▶ [Supplied text]:

=-=-=

Apparatus for and method of controlling a laser system capable of generating bursts of pulses of laser radiation having multiple alternate wavelengths in which an element controlling the wavelength is pre-positioned between bursts to be between its position for generating one wavelength and its position for generating another wavelength. Also disclosed is a system that determines an optimal control waveform for the element to move between positions using quadratic programming, dynamic programing, inversion feed forward control, or iterative learning control. A data storage device such as a pre-populated lookup table or a field programmable gate array may be used to store at least one optimal control parameter for each of a plurality of repetition rates.

=-=-=

▶ [Dataset records]:
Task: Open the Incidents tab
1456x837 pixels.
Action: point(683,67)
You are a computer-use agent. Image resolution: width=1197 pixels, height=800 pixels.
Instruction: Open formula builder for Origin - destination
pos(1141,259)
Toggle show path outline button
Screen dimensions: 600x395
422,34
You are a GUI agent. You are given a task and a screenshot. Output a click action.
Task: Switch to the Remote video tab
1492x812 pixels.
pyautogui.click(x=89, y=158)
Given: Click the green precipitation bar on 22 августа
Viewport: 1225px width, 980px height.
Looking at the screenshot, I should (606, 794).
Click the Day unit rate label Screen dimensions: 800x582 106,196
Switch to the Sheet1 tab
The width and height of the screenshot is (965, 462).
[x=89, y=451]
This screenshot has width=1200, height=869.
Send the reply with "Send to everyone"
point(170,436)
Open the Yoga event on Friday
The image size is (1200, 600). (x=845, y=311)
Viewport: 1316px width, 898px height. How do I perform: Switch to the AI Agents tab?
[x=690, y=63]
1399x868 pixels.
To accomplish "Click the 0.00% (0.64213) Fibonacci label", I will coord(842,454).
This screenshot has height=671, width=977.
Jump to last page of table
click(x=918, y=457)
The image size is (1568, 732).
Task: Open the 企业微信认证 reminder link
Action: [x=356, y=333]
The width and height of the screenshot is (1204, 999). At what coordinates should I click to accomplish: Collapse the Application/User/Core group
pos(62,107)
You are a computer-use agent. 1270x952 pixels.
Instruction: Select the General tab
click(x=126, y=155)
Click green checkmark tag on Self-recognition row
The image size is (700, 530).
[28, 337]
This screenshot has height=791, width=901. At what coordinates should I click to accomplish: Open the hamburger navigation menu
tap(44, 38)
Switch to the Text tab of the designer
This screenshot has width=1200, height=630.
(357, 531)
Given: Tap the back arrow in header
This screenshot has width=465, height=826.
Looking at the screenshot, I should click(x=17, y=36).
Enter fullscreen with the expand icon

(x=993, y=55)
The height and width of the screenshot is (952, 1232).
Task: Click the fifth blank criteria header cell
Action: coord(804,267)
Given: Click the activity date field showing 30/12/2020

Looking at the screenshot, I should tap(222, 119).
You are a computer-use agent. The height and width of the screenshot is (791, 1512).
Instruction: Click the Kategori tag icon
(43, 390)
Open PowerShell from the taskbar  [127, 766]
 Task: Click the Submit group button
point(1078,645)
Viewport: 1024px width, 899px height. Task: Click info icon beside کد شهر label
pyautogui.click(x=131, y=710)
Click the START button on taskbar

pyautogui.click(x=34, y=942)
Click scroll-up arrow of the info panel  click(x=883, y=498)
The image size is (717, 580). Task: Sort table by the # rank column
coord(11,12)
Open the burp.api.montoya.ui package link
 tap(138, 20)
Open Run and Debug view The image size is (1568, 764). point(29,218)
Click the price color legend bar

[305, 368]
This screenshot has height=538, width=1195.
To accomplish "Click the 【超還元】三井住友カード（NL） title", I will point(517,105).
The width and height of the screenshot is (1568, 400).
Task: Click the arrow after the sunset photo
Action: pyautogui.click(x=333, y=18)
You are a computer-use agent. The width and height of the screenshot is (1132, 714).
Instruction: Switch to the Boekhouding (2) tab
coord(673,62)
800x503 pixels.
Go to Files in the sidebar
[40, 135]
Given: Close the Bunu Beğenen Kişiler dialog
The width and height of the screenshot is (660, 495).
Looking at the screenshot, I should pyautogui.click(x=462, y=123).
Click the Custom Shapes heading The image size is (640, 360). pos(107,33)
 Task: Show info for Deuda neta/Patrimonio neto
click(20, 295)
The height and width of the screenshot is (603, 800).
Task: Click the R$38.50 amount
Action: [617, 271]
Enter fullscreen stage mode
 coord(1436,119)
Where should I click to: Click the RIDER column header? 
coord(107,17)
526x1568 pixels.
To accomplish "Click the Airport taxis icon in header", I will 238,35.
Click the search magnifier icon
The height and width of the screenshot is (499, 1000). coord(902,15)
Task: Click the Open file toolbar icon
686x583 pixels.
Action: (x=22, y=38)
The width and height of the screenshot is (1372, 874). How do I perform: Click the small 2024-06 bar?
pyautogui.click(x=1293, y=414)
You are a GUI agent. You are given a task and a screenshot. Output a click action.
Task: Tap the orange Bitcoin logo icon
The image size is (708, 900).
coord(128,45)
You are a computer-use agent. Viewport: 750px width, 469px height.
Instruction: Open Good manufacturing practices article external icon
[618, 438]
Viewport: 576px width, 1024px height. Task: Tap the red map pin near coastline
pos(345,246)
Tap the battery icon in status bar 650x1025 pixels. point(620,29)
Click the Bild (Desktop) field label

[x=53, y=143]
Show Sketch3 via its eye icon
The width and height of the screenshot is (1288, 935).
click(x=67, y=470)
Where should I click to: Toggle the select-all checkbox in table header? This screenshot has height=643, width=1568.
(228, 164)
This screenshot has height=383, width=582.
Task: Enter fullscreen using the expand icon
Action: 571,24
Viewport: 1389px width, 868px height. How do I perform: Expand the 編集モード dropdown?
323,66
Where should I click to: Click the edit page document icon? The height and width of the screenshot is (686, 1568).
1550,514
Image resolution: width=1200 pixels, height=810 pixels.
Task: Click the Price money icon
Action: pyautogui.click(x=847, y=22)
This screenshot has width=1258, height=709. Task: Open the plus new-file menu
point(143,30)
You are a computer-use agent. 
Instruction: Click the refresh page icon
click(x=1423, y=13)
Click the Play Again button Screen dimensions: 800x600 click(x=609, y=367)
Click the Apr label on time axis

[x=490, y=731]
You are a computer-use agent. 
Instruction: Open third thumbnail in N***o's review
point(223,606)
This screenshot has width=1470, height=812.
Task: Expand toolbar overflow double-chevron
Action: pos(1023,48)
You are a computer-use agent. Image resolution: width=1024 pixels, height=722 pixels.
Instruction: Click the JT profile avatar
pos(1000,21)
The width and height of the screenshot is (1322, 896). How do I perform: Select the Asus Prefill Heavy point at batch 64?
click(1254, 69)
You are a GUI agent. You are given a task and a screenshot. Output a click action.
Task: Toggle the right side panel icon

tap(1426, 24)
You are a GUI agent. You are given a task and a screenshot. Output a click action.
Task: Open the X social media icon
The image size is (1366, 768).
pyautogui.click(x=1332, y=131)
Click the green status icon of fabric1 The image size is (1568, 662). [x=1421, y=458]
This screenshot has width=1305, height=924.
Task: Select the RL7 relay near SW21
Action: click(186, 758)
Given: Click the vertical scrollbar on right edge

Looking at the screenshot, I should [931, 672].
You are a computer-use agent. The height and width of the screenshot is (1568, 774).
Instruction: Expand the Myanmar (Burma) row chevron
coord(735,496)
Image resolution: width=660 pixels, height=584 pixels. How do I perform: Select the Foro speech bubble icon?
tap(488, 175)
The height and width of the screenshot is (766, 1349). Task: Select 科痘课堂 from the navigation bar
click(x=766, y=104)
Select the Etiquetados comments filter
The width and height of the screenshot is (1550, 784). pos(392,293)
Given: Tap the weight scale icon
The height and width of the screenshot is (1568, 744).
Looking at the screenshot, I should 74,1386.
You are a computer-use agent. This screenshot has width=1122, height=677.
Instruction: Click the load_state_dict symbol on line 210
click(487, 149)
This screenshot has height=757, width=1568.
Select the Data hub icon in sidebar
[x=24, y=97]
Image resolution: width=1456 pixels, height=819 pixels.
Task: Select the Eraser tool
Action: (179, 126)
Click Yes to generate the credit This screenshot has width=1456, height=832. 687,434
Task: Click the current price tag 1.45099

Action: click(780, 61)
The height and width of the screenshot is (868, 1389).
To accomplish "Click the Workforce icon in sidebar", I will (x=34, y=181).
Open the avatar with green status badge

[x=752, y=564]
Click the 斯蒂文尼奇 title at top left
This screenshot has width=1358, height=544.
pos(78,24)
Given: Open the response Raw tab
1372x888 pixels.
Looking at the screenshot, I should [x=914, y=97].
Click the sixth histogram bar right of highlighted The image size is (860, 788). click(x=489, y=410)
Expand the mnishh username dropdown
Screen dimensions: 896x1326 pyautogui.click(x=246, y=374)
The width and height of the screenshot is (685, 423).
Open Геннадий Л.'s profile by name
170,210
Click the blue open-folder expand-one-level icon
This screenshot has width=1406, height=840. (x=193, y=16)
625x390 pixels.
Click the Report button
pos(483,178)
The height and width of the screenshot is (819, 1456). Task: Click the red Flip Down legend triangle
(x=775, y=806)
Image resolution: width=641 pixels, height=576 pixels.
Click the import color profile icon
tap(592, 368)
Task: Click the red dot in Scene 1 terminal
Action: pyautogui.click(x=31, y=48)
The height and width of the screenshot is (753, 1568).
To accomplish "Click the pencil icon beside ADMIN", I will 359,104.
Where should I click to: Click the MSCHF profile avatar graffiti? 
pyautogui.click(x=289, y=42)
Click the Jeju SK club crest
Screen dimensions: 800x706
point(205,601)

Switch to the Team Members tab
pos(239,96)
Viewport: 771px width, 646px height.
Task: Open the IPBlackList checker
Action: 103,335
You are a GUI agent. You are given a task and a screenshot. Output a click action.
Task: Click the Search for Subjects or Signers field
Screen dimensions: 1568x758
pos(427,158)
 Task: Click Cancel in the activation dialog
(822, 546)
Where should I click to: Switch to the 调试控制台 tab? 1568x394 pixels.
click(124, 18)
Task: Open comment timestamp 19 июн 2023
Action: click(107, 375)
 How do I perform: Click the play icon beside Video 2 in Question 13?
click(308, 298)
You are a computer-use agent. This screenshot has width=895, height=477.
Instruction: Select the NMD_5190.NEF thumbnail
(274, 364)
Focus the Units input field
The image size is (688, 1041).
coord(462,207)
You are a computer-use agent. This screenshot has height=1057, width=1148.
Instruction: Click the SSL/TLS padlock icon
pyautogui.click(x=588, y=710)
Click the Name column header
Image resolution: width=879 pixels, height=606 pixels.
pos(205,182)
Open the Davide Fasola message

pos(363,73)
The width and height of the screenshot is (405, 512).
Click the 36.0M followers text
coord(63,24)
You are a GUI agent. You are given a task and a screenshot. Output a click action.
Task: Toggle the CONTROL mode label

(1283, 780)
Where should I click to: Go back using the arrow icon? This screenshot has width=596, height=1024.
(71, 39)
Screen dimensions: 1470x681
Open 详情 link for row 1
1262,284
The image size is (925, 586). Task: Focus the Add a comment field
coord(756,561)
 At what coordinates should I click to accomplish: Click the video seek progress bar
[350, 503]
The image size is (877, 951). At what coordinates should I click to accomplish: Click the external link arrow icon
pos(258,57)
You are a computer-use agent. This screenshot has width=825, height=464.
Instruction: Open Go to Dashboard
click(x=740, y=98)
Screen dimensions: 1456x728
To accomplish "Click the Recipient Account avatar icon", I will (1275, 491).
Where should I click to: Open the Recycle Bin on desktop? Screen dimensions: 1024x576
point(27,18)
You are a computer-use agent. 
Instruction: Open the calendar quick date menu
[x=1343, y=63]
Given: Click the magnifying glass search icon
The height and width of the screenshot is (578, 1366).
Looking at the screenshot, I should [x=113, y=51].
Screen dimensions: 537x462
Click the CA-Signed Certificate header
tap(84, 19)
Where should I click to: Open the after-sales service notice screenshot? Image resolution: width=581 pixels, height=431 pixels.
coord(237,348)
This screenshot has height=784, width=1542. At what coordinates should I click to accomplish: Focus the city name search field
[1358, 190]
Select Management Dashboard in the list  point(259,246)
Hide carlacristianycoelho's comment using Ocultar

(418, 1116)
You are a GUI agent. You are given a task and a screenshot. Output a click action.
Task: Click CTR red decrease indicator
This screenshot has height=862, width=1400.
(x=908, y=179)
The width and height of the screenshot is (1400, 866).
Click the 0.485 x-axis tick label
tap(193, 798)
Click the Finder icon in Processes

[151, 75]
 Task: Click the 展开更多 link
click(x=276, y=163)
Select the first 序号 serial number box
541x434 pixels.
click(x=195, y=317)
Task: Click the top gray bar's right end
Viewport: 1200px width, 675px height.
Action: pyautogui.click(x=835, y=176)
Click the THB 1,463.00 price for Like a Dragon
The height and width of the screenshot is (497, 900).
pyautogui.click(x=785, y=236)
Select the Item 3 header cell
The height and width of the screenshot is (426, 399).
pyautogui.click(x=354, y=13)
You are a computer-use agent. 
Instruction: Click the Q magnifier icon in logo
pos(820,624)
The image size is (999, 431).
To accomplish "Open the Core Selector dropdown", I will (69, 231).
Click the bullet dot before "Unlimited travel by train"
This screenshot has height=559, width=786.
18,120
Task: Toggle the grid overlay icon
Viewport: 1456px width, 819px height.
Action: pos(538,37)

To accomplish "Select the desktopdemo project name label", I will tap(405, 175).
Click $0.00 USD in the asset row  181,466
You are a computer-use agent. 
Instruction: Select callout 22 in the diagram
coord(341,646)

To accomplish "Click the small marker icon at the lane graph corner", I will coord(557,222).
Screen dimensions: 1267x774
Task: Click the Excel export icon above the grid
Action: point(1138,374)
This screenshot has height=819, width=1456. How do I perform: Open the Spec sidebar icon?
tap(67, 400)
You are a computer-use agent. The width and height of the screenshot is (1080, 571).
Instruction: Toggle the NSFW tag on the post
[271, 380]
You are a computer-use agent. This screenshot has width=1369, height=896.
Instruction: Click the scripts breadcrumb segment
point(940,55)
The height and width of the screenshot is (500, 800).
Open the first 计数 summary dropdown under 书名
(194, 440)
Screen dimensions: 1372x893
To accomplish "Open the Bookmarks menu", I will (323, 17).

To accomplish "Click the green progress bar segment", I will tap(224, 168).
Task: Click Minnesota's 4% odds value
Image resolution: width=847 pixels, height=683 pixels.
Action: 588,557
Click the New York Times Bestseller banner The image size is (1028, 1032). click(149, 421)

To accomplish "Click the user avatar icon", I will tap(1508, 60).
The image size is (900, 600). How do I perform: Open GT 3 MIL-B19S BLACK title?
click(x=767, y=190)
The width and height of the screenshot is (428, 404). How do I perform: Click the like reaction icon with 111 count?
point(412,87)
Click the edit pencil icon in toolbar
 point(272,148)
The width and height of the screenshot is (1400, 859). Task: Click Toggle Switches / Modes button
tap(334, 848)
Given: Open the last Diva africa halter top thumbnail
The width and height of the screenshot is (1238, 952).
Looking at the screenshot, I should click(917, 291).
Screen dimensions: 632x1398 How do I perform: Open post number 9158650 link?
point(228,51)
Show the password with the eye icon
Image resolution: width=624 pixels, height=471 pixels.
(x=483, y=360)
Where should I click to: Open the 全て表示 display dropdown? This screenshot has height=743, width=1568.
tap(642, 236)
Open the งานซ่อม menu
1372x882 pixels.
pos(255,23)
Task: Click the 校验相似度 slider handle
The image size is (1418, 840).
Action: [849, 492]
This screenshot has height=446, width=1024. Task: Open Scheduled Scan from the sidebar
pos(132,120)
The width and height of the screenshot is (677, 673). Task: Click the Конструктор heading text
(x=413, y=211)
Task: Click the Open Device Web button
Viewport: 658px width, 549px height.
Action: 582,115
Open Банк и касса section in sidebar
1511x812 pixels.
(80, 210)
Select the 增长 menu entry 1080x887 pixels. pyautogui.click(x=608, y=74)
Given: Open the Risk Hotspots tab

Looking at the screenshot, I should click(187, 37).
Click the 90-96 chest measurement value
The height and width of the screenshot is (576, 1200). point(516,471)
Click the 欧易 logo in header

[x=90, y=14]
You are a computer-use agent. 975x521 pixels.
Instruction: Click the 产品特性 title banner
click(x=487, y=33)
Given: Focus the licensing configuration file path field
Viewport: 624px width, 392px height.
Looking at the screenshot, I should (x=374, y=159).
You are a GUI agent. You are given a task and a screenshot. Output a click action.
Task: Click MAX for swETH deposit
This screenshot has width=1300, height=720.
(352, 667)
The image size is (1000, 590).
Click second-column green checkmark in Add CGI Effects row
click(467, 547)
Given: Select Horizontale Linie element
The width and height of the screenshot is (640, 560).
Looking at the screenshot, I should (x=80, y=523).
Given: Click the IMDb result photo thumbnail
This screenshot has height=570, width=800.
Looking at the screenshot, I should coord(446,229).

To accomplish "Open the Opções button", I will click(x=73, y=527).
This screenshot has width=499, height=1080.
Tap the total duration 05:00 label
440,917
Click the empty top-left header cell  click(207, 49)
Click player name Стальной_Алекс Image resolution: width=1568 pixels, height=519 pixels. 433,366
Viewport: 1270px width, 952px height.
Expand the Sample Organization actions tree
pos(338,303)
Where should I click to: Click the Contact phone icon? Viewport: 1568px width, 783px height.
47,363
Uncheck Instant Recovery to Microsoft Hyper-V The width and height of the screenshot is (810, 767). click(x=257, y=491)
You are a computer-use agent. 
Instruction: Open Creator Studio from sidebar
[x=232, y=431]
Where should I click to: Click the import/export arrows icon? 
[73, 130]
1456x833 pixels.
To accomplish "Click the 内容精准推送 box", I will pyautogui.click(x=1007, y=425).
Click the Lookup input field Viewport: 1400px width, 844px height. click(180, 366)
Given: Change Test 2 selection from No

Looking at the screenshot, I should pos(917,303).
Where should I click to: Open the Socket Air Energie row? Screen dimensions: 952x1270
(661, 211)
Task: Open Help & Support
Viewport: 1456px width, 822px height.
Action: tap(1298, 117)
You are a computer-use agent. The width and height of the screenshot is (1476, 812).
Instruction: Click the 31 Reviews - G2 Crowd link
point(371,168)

=-=-=

▶ [Problems]:
[a] According to the laser system abstract, which data storage devices may hold the optimal control parameters?
[b] Using the laser system abstract, explain what the optimal control waveform is for and which methods the system may use to determine it.

▶ [Results]:
[a] A pre-populated lookup table or a field programmable gate array.

[b] The optimal control waveform governs how the wavelength-controlling element moves between its position for one wavelength and its position for another. The system may determine it by quadratic programming, dynamic programming, inversion feed forward control, or iterative learning control.